A Little About Quinoa: Quinoa is a complete protein, meaning it contains all nine essential amino acids. It's also a great source of fiber, which helps keep you feeling full and satisfied. The nutty flavor of quinoa pairs wonderfully with the roasted vegetables, providing a satisfying and healthy meal. Preparing the quinoa is incredibly simple; I usually follow the package directions, using vegetable broth instead of water for an extra layer of flavor.

Why I Love This Recipe:

  • Quick and Easy: The prep time is minimal, and the oven does most of the work.
  • Healthy and Nutritious: Packed with vitamins, minerals, fiber, and protein.
  • Versatile: Use whatever vegetables you have on hand.
  • Delicious: The combination of roasted vegetables, quinoa, and the creamy dressing is simply irresistible.
  • Make-Ahead Friendly: You can roast the vegetables ahead of time and store them in the refrigerator for a quick meal later in the week.

Tips and Variations:

  • Spice it up: Add a pinch of red pepper flakes to the roasted vegetables for a little heat.
  • Add some herbs: Fresh herbs like rosemary, thyme, or oregano can add a fantastic aroma and flavor to the dish.
  • Different Grains: If you don't have quinoa, you can use brown rice, farro, or couscous.
  • Protein Boost: Add grilled chicken, chickpeas (like I did!), or tofu for a more substantial meal.
  • Customize the Dressing: Experiment with different herbs, spices, and citrus juices to find your perfect dressing.

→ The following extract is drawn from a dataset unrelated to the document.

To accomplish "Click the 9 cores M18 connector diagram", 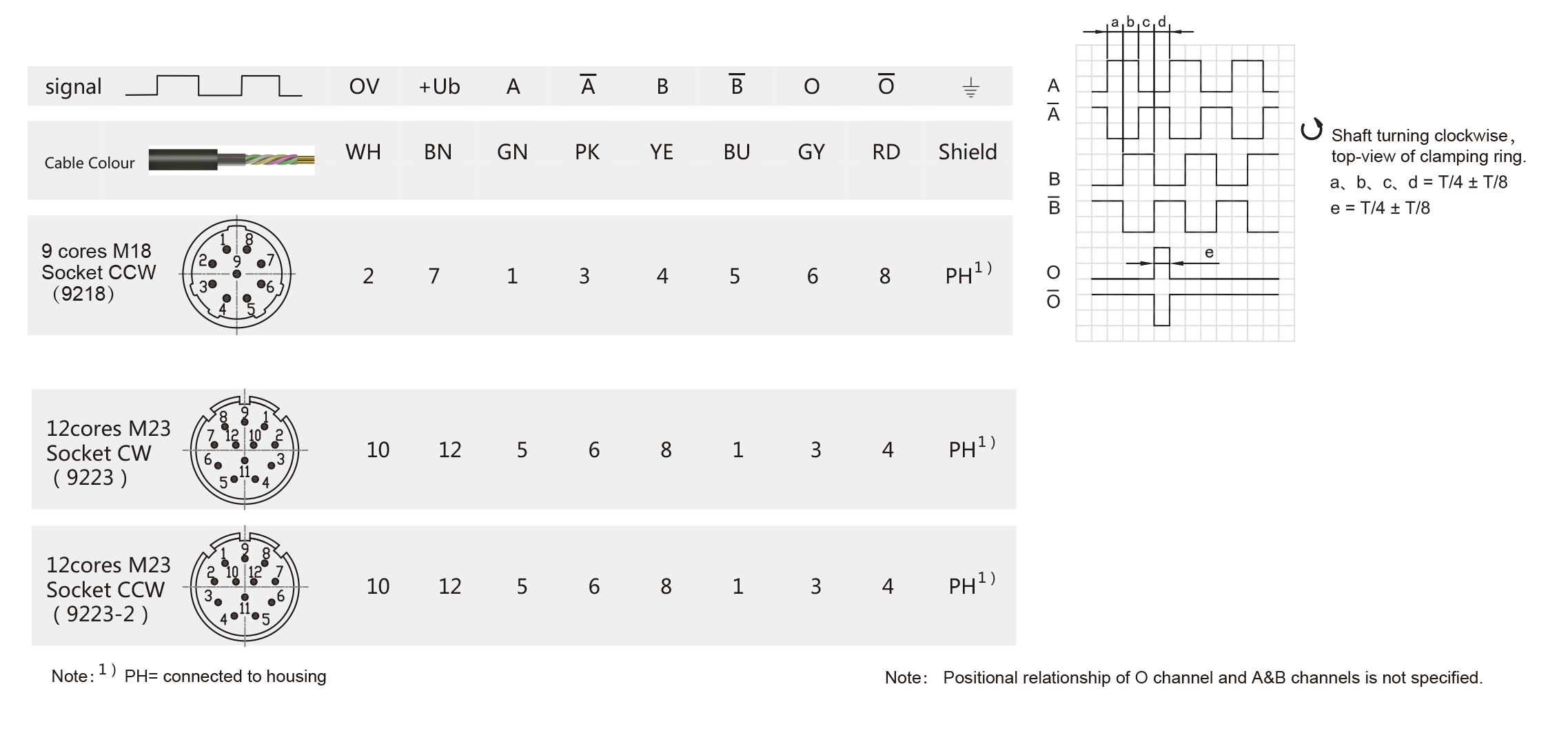I will pos(237,274).
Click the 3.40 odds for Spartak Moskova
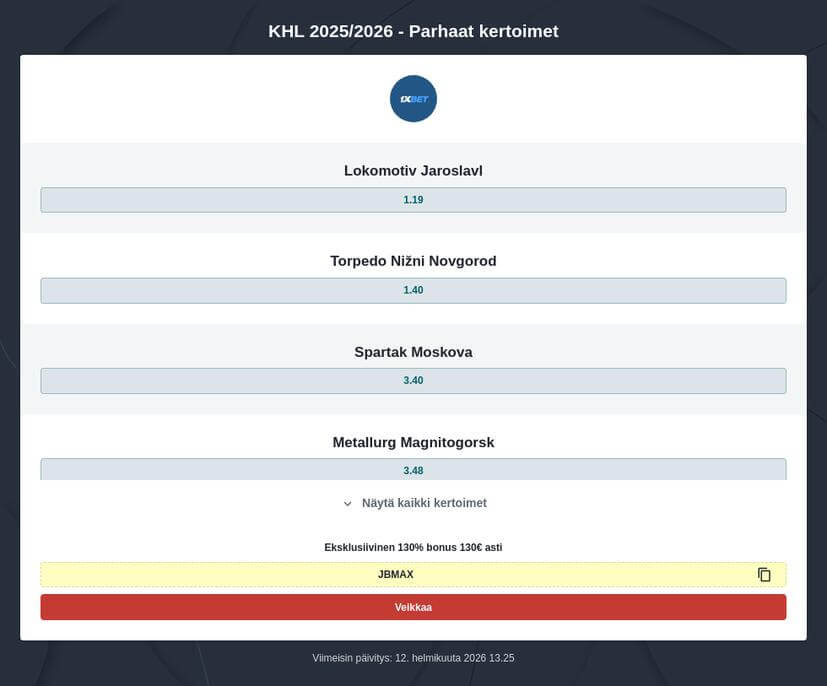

This recipe has become a staple in my kitchen, providing a quick and satisfying meal that's always a hit with my family. I hope you enjoy it as much as I do! Let me know in the comments how you customized this simple, yet delicious, recipe.

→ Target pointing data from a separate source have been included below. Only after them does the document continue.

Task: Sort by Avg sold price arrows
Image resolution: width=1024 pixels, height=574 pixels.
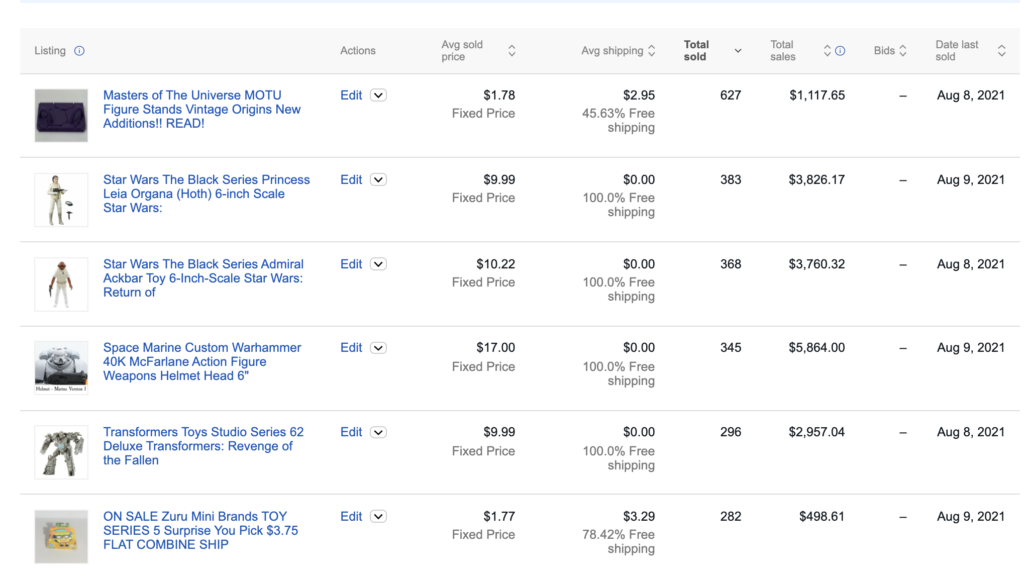Action: [x=512, y=51]
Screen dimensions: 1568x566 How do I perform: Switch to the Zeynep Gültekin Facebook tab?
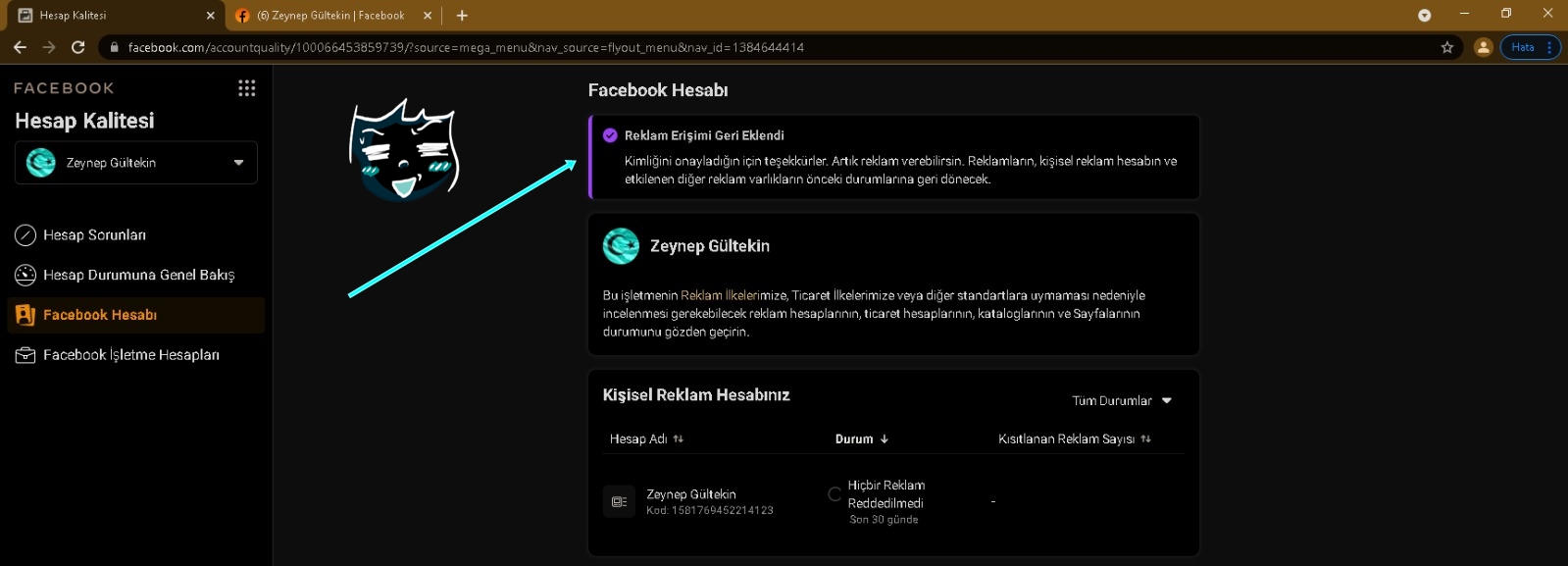pyautogui.click(x=330, y=16)
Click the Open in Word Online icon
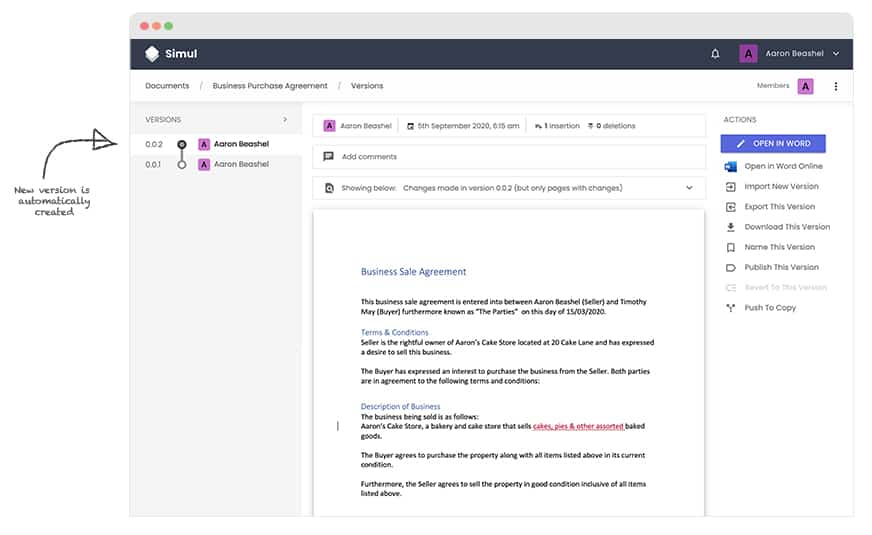This screenshot has height=535, width=872. pos(730,166)
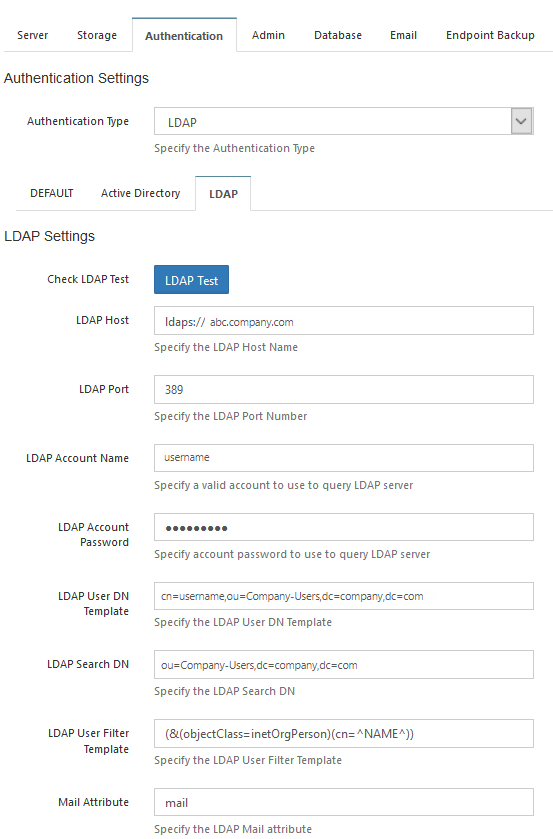Screen dimensions: 553x839
Task: Focus the LDAP Port field
Action: click(x=344, y=390)
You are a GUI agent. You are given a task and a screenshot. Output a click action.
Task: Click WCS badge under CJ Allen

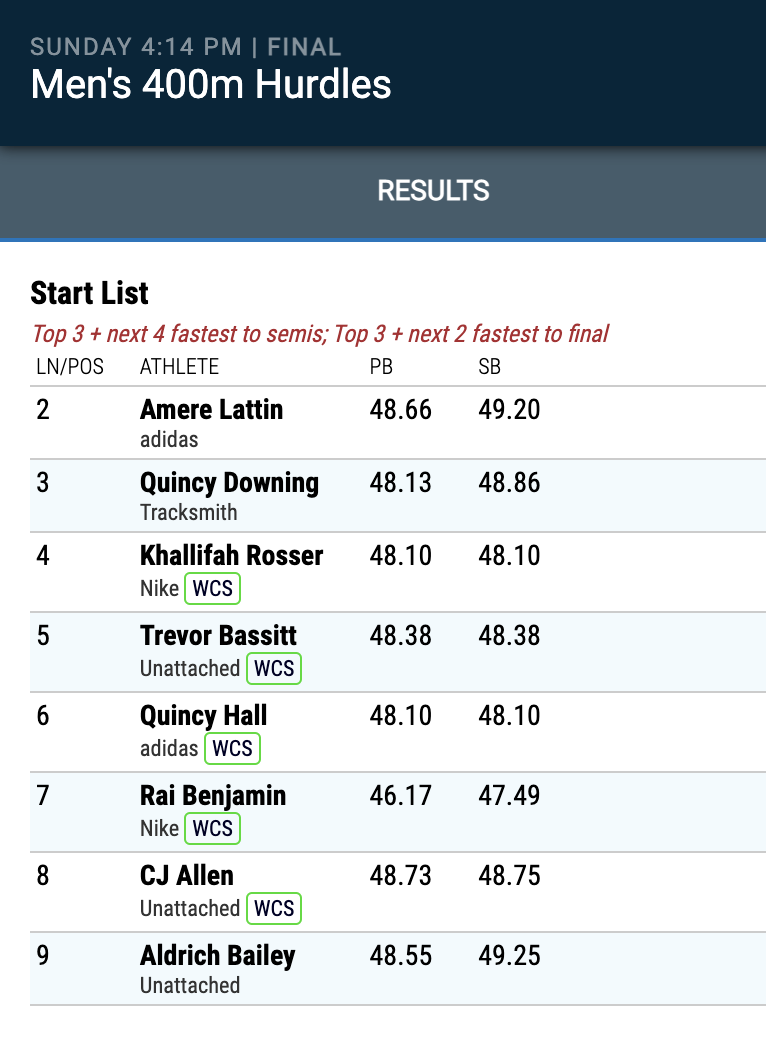[x=274, y=909]
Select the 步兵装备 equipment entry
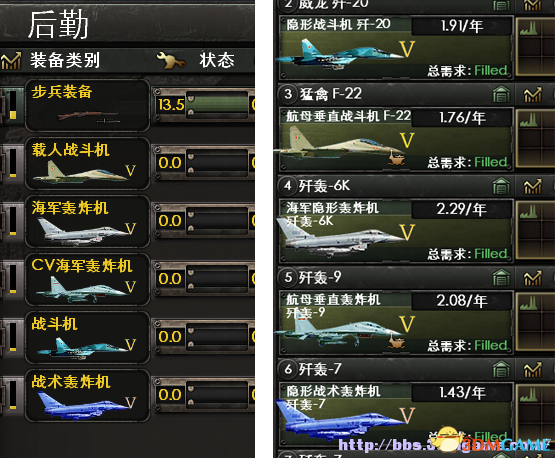This screenshot has height=458, width=555. coord(87,105)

Ingredients Summary: Salt, pepper, 1 cup quinoa, dressing (1/2 cup mayo, 2 cups veggie broth, cilantro, 1 lime juiced, olive oil, 1 t almond milk), 1 large sweet potato (halved and sliced), Brussels sprouts (halved), 1/2 yellow pepper (quartered), 1/2 orange pepper (quartered), 1/2 red onion (quartered), 1 can chickpeas (drained and rinsed).